奏太も、自分の手にあるいちごチョコ生クリームクレープを行儀よく食べながら答える。
「椎名さんは、毎回こんなにたくさんの景品を取るんですか?」
「そうだね~。今日みたいに、基本的にお菓子のやつをやることが多いよ。俺の場合、景品が欲しいわけじゃなくてゲームをすること自体が楽しいからね。ぬいぐるみとかだと置き場所に困っちゃうけど、お菓子なら食べればなくなっちゃうし☆」
「これだけたくさんあったら、しばらくはおやつに困らなそうですね」
「いやいや、それがそんなことないんだよ~。

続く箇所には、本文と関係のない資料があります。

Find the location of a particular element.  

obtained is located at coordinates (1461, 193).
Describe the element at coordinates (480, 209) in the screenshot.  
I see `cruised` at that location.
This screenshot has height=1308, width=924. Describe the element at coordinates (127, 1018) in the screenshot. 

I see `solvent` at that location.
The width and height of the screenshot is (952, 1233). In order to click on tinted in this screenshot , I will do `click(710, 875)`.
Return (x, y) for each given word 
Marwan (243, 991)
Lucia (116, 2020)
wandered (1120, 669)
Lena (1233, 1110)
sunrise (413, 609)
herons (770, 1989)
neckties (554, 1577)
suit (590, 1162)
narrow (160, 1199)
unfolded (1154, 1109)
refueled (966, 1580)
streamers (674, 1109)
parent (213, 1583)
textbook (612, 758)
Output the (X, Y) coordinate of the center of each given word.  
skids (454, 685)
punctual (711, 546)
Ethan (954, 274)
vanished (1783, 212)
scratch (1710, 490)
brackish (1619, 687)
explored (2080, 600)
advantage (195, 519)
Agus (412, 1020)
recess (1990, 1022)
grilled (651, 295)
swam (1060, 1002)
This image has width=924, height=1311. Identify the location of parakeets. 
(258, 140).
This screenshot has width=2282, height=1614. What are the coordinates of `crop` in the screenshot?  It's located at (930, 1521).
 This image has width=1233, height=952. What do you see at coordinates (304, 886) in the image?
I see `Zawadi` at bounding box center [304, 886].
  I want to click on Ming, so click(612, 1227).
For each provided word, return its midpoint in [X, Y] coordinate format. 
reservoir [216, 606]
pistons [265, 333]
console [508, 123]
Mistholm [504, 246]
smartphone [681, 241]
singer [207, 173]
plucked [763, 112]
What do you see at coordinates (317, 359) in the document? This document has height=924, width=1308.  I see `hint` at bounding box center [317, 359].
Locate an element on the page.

一緒に住んでる友達、あ、さっきの弟がいる人とは別の子なんだけど、その子がめちゃくちゃよく食べるんだ! 今日の収穫量だと、多分三日はもたないだろうな……」
「……椎名さんは、友達がたくさんいるんですね」
それは、何気ない会話だった。
「そうだね~。確かに顔は広い方かも♪ 奏太くんの友達はどんな子が多いの? やっぱり奏太くんみたいに、大人っぽくていい子ばっかり?」
「いえ、僕は……」
「うん?」
「……友達が、いないので」
奏太の悲しそうな表情を見ながら、虹太は透花の言葉を思い出していた。
彼女は奏太のことを、”真面目過ぎて友達と遊ばない子”だと言っていた。
まさか、友達そのものがいないとは思ってもみなかったのだ。
「……奏太くんは、友達が欲しい?」
それは、先程までの彼のトーンとはかけ離れた落ち着いた声だった。
「え……?」
「……友達が欲しいのにできないのと、いらないから作らないのは別の話だからさ」
「……僕は、どっちでもないです」
「どっちでも、ない……?」
「……はい。友達は欲しいです。さっき言ってたゲームだって、ずっと一人でやってます。本当は、友達と対戦したり交換したりしたい……。でも僕には、それ以上にやらなくちゃいけないこと、やりたいことがあるから、友達は欲しいけど作らないんです」
「……奏太くんは、大人だね」
「そうですか……?」
「うん。その歳で、自分のやりたいことのために他のものを諦めてるってことだよね? とってもすごいと思うよ。でも、まだ子どもなんだかもっと色々欲しがってもいい気がする。そうじゃないと、いざ自分が大切にしてるものがダメになった時に、どうしたらいいかわからなくなるから……」
そう言った虹太の瞳は、どこか暗く淀んでいるように奏太には見えた。
「あ、あの、椎名さん……?」
奏太の声に、虹太は我に返る。
「あっ! 急にごめん! 年寄りの戯言とでも思っといて~」
「年寄りって、椎名さんまだ二十代じゃ……」
「細かいことは気にしなーい! そういえば、奏太くんがやりたいことってなんなの?」
虹太は、無理矢理話題を変えた。
その雰囲気に、子どもながらに奏太も何かを悟ったようだ。
これ以上深く追及せずに、自分も次の話題へと移る。
「お稽古事です」
「へ~、何をやってるの?」
「……この近くにレッスンしてもらっている教室があるんです。よかったらこの後、一緒に行きませんか? 椎名さんさえよければ、ぜひ披露させてください」
「え!? いいの~? 奏太くんが頑張ってるもの、見てみたいよー!」
こうして二人は、奏太が普段から通っている教室へ向かったのだった。
虹太は、まだ知らなかった。
そこが、極力近付かずに避けている場所であることを――――――――――。